Quid des interdictions ?
Bien que le document reflète les principes des régulations de sécurité des produits déjà en vigueur dans l'Union Européenne, les restrictions ne sont pas fréquentes. Le noyau du projet repose sur une série de règles appliquées exclusivement aux systèmes considérés "à haut risque". Il s'agit notamment de ceux utilisés dans les secteurs sensibles tels que la santé, l'éducation, les ressources humaines, le maintien de l'ordre, etc.
Ces systèmes seront assujettis à diverses obligations, notamment la nécessité d'un contrôle humain sur la machine, l'établissement de documentation technique, ainsi que la mise en place d'un système de gestion des risques. La législation prévoit aussi une supervision particulière des systèmes d'IA interagissant avec les individus, exigeant qu'ils informent l'utilisateur de leur interaction avec une machine. En revanche, des exemptions ont été accordées aux États pour certaines missions des forces de l'ordre, notamment en ce qui concerne la lutte contre le terrorisme.
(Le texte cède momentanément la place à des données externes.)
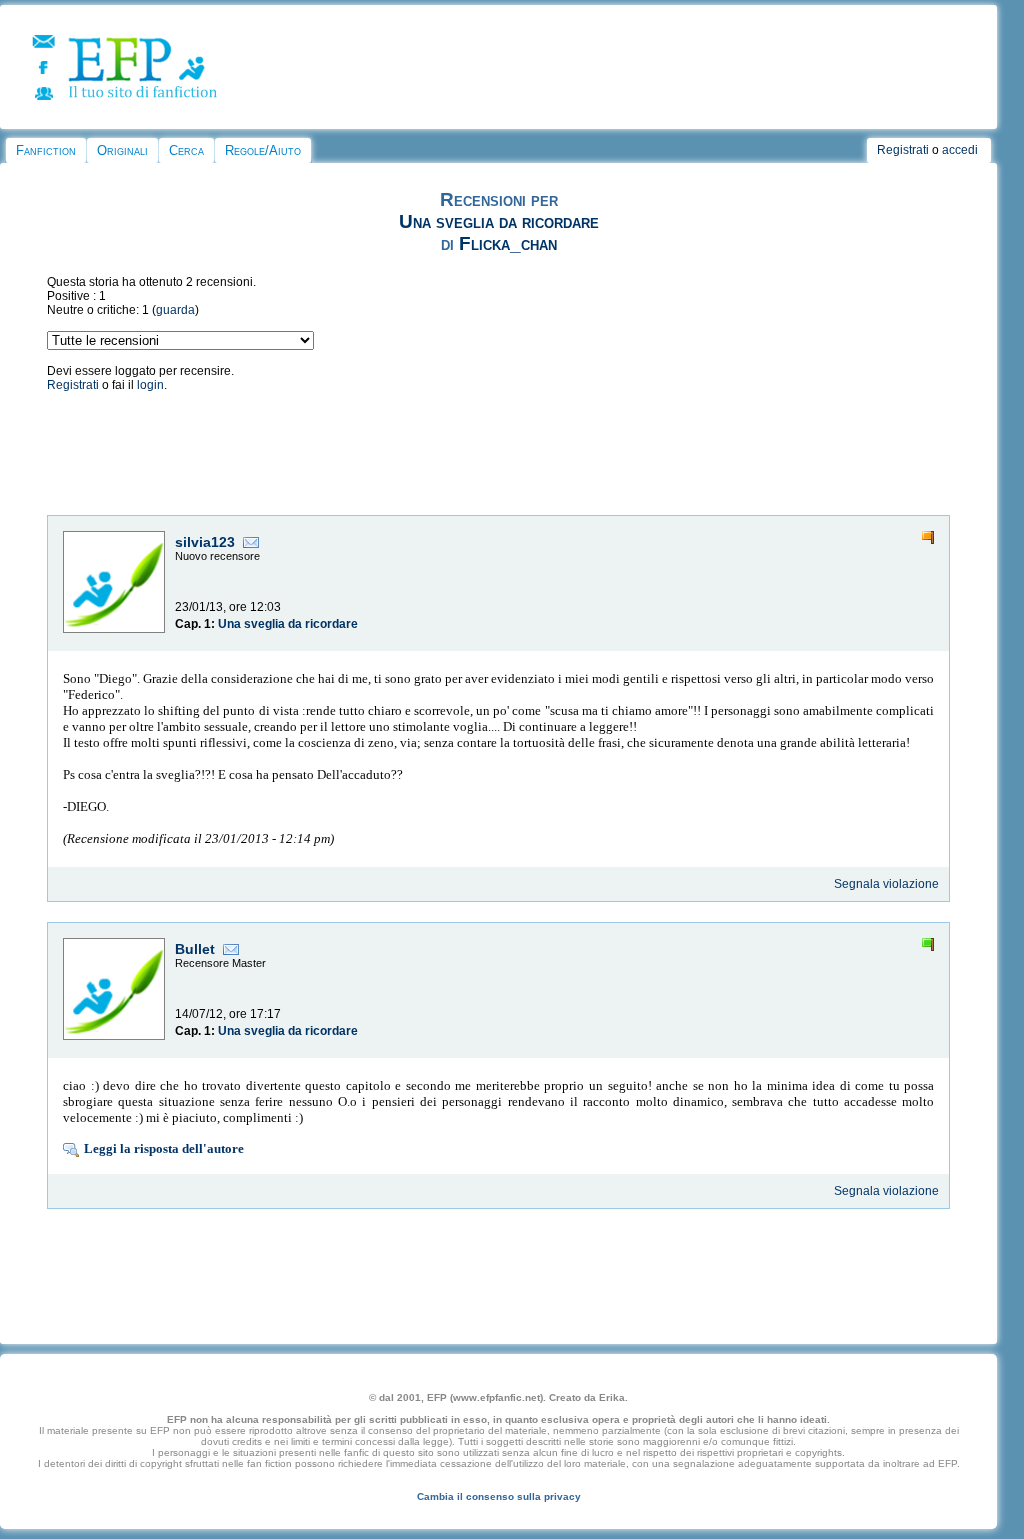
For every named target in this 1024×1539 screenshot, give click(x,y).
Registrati (903, 150)
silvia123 (205, 542)
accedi (960, 150)
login (150, 385)
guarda (175, 310)
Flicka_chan (508, 243)
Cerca (186, 150)
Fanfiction (46, 150)
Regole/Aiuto (263, 150)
À la différence des codes de conduite volontaires de certains pays, la législation européenne sera assortie de mécanismes de surveillance et de sanctions à travers la création d'un bureau européen de l'IA au sein de la Commission Européenne. Celui-ci aura le pouvoir d'infliger des amendes atteignant jusqu'à 7% du chiffre d'affaires des entreprises, avec un minimum de 35 millions d'euros, pour les infractions les plus graves.